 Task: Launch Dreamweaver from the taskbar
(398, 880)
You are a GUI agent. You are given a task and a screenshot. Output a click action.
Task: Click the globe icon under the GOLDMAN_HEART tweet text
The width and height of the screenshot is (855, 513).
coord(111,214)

Exercise requirements: Print out all the entries precisely as written.

Your solution:
 Task: Launch Dreamweaver from the taskbar
(398, 880)
You are a GUI agent. You are given a task and a screenshot. Output a click action.
Task: Click the globe icon under the GOLDMAN_HEART tweet text
The width and height of the screenshot is (855, 513).
coord(111,214)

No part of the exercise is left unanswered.